Selsley Common is a 39.4 ha biological and geological Site of Special Scientific Interest in Gloucestershire, notified in 1966. It is a large open expanse and a rich habitat for rare flora and fauna. During the summer, bird song mingles with the sound of cattle as commoners can, and still do, exercise grazing rights.

The common and village are in the Cotswold Area of Outstanding Natural Beauty and overlies the Jurassic limestone of the Cotswolds. It supports herb-rich calcareous grassland habitat. Leigh's Quarry, which is in the southern part of the SSSI, is of particular geological significance.
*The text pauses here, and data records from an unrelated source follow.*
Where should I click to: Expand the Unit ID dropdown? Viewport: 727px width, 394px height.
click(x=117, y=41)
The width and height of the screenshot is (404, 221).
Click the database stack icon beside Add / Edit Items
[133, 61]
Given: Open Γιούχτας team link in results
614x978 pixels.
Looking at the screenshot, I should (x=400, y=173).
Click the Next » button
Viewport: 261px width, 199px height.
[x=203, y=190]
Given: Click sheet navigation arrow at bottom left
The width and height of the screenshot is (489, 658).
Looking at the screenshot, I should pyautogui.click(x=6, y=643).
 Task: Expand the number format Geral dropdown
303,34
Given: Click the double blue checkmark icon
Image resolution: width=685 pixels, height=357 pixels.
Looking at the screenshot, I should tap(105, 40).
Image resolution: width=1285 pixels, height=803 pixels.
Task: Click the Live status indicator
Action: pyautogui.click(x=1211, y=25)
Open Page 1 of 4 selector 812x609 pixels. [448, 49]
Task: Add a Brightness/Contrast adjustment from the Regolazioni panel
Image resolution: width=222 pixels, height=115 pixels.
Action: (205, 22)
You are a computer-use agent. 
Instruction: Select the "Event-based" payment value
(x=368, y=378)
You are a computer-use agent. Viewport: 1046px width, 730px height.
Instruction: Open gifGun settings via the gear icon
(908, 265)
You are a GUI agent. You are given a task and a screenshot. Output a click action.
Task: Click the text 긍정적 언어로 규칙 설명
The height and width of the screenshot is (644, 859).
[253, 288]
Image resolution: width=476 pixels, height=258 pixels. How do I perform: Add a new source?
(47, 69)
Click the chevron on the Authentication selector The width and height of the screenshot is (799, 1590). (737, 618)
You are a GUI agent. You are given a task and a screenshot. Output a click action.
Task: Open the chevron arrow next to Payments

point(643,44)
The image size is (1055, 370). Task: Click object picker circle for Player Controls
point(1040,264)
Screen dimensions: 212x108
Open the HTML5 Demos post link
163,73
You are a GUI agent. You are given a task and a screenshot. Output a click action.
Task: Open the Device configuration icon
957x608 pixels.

The site is listed in the 'Stroud District' Local Plan, adopted November 2005, Appendix 6 (online for download) as an SSSI and a Regionally Important Geological Site (RIGS).

====Geology====
The quarry provides one of the most extensive, and thus significant, cross-sections of the Middle Jurassic Inferior Oolite in the south of the Cotswolds. Oolite Marl, Upper Trigonia Grit and Clypeus Grit are in the succession. This is a site with a notable example of hardground, which is a thin layer of rough limestone formed during environmental changes.

====Biology====
The grassland is dominated by grasses such as upright brome, sheep's fescue, and there is little tor-grass. The latter makes the common different from others in the region. Herbs include rock-rose, common bird's-foot-trefoil, salad burnet and wild thyme. Orchids are in abundance including autumn lady's tresses, green-winged orchid and fragrant orchid, particularly in the quarry areas. There are scrub areas of hawthorn and there some trees such as ash.

The habitat supports a range of invertebrates including the mollusc Abida secale, and butterflies. The latter include small blue, grayling and Duke of Burgundy fritillary.